2B Barron and Holtzoff, Federal Practice and Procedure, Section 1105, p. 470 (1961) and Tyler v. Dowell, Inc., 10 Cir. 1960, 274 F.2d 890, 897.

25

We hold, in short, that appellant was deprived of a substantial portion of his cause of action by the misleading nature of the court's jury instructions.

26

Inasmuch as we reverse and remand for new trial because of prejudicially misleading instructions, we find it unnecessary to consider the other contentions raised by the appellant.

27

Reversed and remanded for new trial.

Notes:

1

" * * * this man Shivers on this occasion when he pulled the wrong lever on this backhoe that that was on that occasion an act of negligence for which the plaintiff would be entitled to recover if he has shown by a preponderance of the evidence in this case that such act was the proximate cause of his injury of which he sues and complains here today

"And I would like to define proximate cause to you. An injury is proximately caused by an act or omission whenever it appears (1) that the act or omission played a substantial part in bringing about or actually causing the injury, and it further appears (2) that the injury was either a direct result or a reasonably probable consequence of the act or omission.

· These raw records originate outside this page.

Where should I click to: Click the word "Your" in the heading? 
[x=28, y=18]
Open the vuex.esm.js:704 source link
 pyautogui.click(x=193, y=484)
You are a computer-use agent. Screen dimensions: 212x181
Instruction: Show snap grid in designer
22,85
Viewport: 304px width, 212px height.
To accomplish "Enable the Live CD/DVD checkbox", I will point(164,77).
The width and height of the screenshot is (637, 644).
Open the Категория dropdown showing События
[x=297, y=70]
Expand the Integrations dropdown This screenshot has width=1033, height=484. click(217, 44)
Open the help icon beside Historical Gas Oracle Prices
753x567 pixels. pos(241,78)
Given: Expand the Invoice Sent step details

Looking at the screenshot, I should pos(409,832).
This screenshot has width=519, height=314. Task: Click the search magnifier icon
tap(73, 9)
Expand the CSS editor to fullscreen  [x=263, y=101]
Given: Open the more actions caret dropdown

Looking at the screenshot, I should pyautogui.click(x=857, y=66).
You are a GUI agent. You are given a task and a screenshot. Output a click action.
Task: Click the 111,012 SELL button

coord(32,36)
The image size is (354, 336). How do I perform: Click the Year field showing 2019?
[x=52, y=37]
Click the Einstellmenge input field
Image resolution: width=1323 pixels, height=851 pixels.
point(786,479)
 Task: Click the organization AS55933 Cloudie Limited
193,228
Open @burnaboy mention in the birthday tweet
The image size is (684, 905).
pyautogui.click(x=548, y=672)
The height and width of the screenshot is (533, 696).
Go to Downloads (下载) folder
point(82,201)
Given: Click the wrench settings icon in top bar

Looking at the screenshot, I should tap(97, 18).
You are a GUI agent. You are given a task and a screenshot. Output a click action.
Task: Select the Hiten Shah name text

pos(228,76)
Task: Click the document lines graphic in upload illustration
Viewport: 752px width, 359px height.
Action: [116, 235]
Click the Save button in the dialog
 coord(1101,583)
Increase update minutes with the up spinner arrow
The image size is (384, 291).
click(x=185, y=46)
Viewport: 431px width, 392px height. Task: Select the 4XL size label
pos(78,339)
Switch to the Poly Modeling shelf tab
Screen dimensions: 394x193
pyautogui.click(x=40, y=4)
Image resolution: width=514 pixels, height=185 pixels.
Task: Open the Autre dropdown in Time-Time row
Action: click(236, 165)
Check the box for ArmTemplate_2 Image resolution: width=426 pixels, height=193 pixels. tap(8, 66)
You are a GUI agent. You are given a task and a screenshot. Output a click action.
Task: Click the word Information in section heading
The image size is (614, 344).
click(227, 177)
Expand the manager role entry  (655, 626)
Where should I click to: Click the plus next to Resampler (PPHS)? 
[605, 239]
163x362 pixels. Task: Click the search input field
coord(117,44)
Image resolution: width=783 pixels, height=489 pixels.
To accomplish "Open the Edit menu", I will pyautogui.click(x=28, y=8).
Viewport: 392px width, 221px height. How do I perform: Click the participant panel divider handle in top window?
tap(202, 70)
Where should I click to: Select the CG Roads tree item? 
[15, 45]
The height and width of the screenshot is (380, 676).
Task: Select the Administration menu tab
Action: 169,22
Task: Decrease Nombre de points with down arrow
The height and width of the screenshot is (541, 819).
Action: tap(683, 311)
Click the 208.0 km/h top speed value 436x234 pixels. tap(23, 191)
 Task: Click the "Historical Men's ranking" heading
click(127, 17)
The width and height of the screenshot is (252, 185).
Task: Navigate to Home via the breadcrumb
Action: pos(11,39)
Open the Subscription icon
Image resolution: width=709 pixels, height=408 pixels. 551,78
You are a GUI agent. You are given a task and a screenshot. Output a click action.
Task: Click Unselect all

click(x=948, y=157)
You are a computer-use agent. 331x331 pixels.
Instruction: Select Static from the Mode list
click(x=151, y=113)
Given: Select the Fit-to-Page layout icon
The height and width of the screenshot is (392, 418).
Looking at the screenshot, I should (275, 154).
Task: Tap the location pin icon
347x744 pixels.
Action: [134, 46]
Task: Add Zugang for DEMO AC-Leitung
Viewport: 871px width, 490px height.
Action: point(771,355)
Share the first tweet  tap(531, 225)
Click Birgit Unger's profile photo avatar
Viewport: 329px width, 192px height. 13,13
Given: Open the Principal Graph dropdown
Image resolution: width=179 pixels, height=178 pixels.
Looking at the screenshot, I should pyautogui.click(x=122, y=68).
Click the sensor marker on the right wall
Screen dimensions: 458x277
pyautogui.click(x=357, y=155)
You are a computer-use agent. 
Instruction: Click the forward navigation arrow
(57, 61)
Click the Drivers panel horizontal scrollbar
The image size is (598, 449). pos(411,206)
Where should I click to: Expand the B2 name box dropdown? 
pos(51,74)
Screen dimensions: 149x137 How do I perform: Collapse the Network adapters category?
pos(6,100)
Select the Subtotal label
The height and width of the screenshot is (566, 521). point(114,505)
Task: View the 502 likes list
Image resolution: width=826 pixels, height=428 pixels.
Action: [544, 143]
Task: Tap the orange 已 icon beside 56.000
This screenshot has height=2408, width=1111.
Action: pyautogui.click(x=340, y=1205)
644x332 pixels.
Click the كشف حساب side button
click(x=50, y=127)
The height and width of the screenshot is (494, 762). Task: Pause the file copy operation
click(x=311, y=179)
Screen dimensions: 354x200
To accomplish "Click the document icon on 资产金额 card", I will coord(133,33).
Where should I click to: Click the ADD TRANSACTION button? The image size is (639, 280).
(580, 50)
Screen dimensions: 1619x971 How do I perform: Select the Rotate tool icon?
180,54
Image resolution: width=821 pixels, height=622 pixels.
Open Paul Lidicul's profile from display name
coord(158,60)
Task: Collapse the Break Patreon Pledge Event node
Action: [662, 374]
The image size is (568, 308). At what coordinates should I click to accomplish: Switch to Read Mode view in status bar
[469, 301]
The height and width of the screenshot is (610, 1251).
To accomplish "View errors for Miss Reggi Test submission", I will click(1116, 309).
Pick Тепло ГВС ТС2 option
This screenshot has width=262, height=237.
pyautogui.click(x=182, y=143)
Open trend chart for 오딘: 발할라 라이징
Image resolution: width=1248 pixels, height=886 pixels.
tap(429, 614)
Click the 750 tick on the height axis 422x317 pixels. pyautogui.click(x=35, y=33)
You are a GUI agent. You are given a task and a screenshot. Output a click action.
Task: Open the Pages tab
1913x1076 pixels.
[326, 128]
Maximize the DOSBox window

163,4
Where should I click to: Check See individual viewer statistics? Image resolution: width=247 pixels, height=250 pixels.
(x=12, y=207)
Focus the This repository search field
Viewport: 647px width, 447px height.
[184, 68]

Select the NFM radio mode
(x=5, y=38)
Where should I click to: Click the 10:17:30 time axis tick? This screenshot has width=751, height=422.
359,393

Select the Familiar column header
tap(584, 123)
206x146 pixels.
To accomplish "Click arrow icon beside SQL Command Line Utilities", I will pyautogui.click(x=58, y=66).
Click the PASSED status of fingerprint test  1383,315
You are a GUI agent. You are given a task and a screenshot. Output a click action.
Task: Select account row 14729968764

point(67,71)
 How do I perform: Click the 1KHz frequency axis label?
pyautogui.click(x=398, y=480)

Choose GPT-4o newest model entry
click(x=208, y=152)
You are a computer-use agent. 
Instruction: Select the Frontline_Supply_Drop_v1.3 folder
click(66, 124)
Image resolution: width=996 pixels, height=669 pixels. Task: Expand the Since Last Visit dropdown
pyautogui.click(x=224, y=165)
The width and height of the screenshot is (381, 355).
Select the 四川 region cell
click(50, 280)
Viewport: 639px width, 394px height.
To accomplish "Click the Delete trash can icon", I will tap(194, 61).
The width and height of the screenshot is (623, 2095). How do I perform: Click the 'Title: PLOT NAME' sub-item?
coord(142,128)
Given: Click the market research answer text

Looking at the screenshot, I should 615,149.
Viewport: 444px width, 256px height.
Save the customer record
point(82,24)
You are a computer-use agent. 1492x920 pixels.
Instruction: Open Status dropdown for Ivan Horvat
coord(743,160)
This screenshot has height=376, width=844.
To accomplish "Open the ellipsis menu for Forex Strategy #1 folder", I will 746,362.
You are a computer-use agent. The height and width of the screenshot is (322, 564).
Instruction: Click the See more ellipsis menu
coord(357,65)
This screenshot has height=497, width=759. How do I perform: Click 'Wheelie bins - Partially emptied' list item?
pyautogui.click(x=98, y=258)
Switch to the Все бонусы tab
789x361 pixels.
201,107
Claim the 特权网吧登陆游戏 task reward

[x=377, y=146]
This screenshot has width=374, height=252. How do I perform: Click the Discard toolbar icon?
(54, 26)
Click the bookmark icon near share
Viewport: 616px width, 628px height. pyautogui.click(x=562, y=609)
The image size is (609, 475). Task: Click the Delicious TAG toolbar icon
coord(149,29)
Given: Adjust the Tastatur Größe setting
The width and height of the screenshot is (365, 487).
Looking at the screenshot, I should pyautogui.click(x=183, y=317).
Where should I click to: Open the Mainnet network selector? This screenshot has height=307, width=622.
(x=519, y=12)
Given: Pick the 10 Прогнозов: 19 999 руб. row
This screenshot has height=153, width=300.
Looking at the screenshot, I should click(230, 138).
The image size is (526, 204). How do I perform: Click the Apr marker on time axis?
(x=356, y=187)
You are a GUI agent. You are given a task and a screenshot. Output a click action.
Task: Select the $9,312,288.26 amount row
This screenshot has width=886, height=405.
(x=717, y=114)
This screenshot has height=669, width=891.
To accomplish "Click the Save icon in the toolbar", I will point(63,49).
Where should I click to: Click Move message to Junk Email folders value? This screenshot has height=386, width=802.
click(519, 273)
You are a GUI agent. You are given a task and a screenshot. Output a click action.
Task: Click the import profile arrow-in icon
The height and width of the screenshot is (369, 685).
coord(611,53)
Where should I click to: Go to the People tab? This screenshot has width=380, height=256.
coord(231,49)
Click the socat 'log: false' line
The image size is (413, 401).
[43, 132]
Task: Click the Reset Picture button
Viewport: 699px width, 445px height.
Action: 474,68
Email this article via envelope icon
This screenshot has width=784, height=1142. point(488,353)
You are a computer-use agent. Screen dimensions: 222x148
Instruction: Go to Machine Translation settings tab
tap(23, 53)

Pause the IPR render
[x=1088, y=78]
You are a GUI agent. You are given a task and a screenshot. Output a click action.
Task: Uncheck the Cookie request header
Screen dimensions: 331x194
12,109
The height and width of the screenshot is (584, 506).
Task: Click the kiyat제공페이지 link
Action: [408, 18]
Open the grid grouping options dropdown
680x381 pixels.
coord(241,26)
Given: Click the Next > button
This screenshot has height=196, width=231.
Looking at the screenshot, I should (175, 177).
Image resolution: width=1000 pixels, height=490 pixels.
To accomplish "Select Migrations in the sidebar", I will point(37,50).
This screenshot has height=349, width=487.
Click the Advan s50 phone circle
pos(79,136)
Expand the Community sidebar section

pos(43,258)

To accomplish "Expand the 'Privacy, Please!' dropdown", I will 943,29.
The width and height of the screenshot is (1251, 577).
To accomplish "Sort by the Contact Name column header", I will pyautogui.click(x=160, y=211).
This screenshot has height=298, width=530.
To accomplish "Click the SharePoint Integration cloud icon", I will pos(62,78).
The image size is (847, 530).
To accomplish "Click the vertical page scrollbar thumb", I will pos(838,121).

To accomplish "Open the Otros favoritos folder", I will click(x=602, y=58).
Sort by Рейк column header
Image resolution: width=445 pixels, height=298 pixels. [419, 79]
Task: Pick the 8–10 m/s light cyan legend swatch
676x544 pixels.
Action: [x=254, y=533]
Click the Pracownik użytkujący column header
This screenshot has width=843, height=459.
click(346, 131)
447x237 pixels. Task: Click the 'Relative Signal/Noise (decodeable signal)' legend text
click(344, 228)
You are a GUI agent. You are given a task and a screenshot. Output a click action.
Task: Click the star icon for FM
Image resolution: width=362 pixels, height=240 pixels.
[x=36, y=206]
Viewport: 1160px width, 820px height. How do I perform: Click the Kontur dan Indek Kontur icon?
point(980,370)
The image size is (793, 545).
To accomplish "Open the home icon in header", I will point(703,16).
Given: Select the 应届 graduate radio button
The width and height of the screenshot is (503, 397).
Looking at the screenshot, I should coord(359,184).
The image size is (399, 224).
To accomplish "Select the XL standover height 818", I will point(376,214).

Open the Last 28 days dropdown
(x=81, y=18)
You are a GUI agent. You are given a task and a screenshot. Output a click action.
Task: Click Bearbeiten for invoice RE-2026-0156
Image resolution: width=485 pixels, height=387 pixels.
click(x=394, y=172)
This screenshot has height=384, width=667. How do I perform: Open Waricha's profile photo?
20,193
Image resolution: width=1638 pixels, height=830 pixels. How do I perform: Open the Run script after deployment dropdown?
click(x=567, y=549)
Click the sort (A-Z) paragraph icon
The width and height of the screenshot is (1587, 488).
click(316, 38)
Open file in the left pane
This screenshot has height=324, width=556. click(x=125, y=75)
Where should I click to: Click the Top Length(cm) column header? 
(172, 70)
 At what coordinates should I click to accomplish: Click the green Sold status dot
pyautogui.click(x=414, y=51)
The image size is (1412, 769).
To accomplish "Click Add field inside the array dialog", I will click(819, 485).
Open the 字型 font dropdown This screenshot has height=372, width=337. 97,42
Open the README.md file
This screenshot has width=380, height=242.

"The Court instructs you that the defendant, Reynolds Electrical and Engineering, was guilty of negligence as herein defined through its employee and agent in the operation of the backhoe machine in question on September 2, 1965, and if you believe that such negligence was the proximate cause of the injury, and if you further find that the plaintiff, Judge McClendon, was the employee and servant of Malan Construction Company of Koppers Company, Incorporated, on September 2, 1965, then it would be your sworn duty to find for the plaintiff in this case."

2

"You are further instructed that if you find for the plaintiff as to liability, the law permits recovery for all actual damages proved in this case, if any, which are the direct and proximate result of the incident on September 2, 1965, including any subsequent injury, if said injury is shown to be the natural consequence of said incident, and a direct and proximate result thereof"

3

"BY THE COURT:

Do you have any exceptions to take to any instructions given?

"BY MR. STONE:

Yes sir. I can't give the number but early in the instructions the Court instructed the jury that there was no liability as to the accident on January the 10th.

"BY THE COURT:

1966.

"BY MR. STONE:

1966.

"BY THE COURT:

That's right.

"BY MR. STONE:

I believe that this accident, there is a possibility that the jury could determine that this accident was a proximate result of the accident of September the 2nd, 1966, the proof being that he bent over to pick up a pail and if this is just a mere aggravation of the old injury.

"BY THE COURT:

Well, I wasn't talking about aggravation. We are talking about accidents and that's what I said. I said it twice in the record and I am saying it again that the defendant in this case has no liability or responsibility for the January 2nd, I mean January 19, 1966, accident. I will note your exceptions to that.

"BY MR. STONE:

Yes sir. Further on the exception, our exception is actually that the Court assumed that there was an accident on that date or, yes, and accident on that date.

"BY THE COURT:

On the 10th?

"BY MR. STONE:

And if there is an accident I think there is an aggravation.

"BY THE COURT:

I don't think there is any question but that there was an accident on the 10th of January, 1966. I will note your exceptions to that."